***** BLOCO DE TEXTO *****

Um dia depois da sessão de gala do Festival de Veneza – e antes, portanto, do Leão de Ouro -, o diretor norte-americano Todd Phillips se disse aliviado, mas ainda ansioso. “Quando se faz uma produção chamada Coringa, há sempre um nível enorme de expectativa”, afirmou. “Mesmo que tenhamos deixado claro que não era um filme de quadrinhos. De jeito nenhum queríamos enganar as pessoas e levar a pensar que era um longa de ação e que o Batman ia aparecer”, completou. Batman de fato não aparece, mas a família Wayne, sim. “Quisemos brincar com o cânone, por exemplo, apresentando Bruce Wayne ainda criança e seu pai, Thomas.”

*****

TAREFA A:
No texto sobre o filme Coringa, quais membros da família Wayne aparecem na história?
O texto e as entradas não têm nenhuma relação entre si.

***** DADOS DE ENTRADA *****

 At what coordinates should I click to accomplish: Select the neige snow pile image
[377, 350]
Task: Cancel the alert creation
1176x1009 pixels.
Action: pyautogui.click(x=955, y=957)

*****
***** DADOS DE ENTRADA *****

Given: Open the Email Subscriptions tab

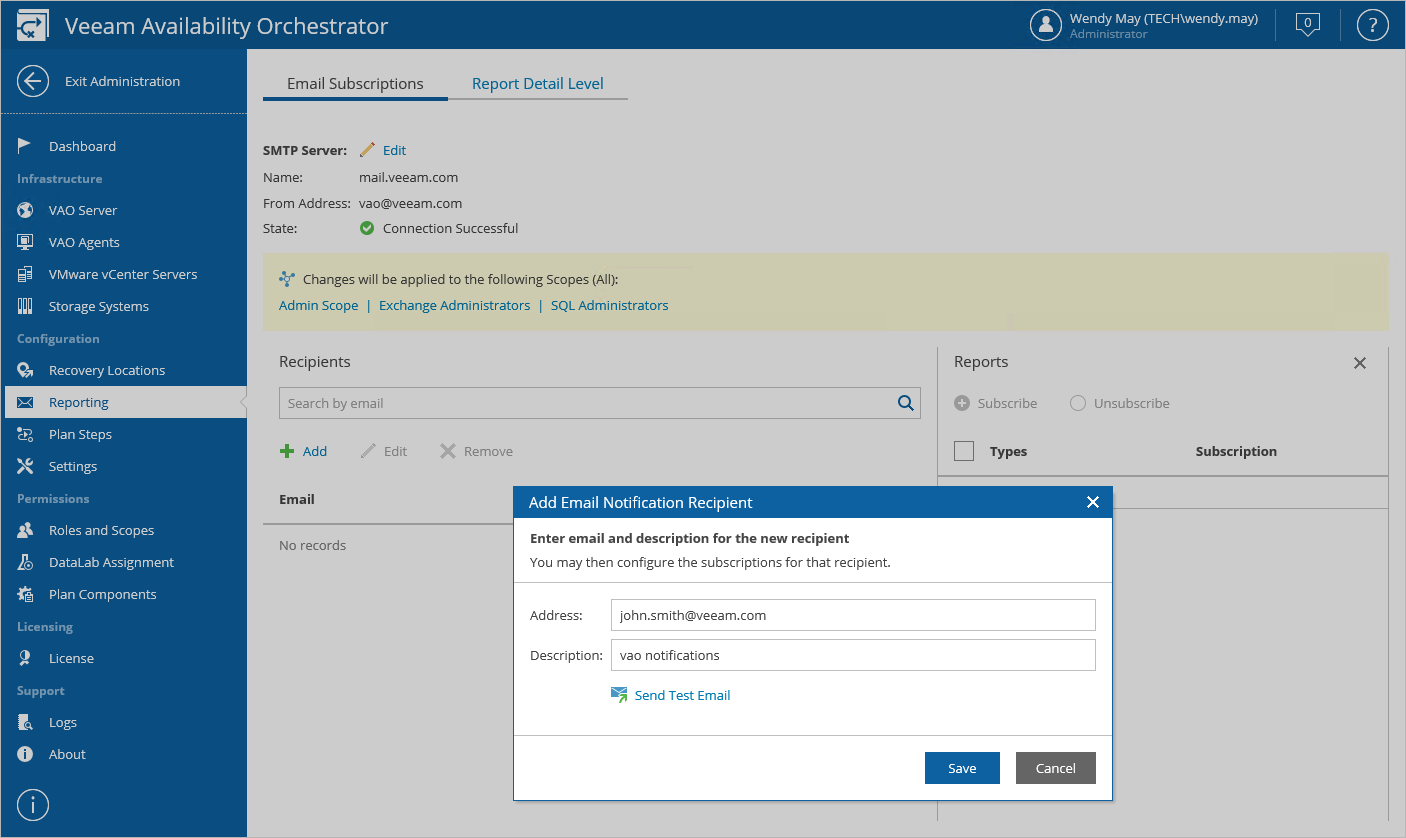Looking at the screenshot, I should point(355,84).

*****
***** DADOS DE ENTRADA *****

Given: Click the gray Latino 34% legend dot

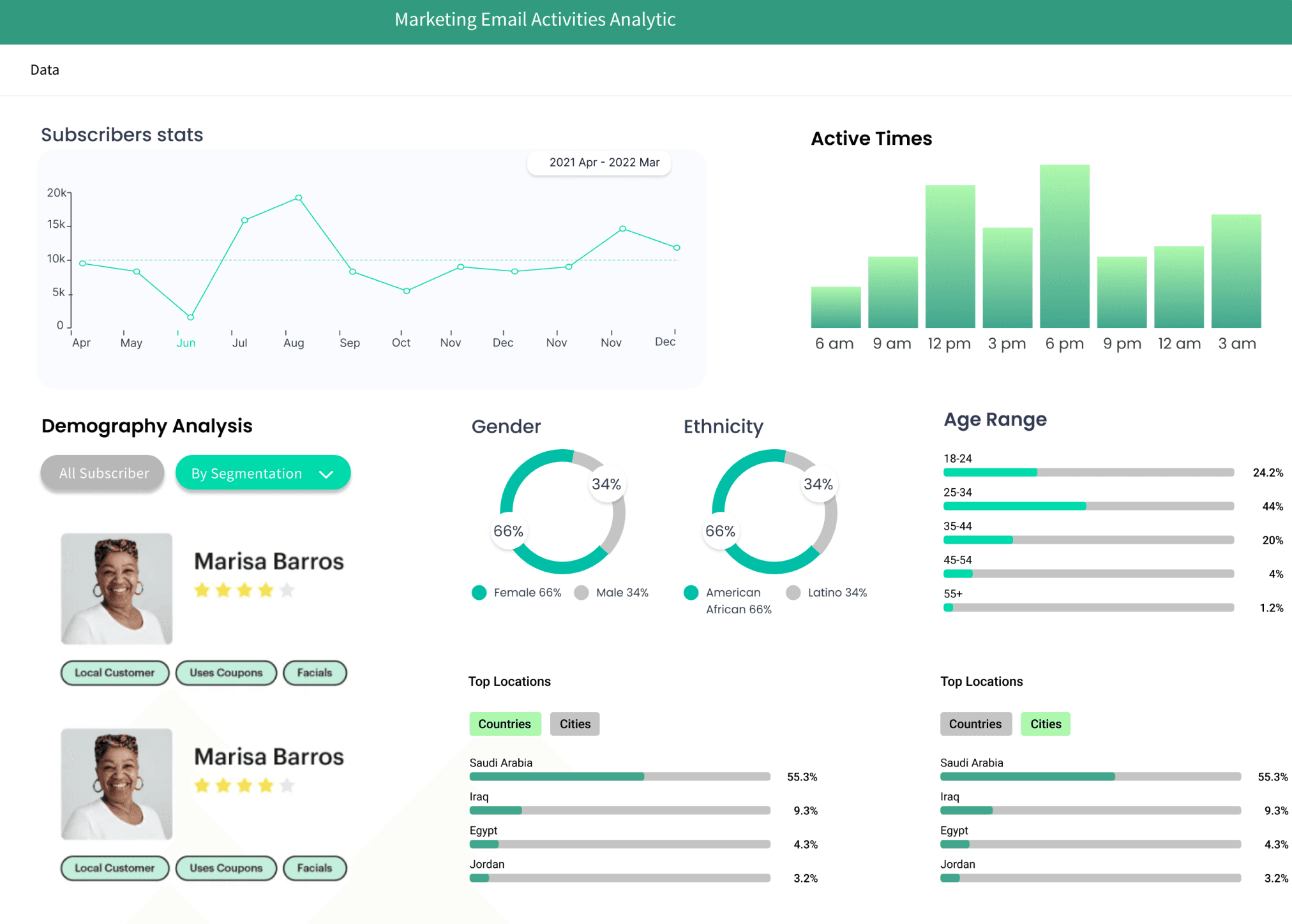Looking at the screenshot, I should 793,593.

*****

TAREFA B:
Duplique sem nenhuma alteração as linhas das entradas que vão da que contém "At what coordinates" até a que contém "Action: pyautogui.click(x=955, y=957)", incluindo as duas.

RESULTADO DO EXERCÍCIO A:
Bruce Wayne, ainda criança, e seu pai, Thomas.

RESULTADO DO EXERCÍCIO B:
 At what coordinates should I click to accomplish: Select the neige snow pile image
[377, 350]
Task: Cancel the alert creation
1176x1009 pixels.
Action: pyautogui.click(x=955, y=957)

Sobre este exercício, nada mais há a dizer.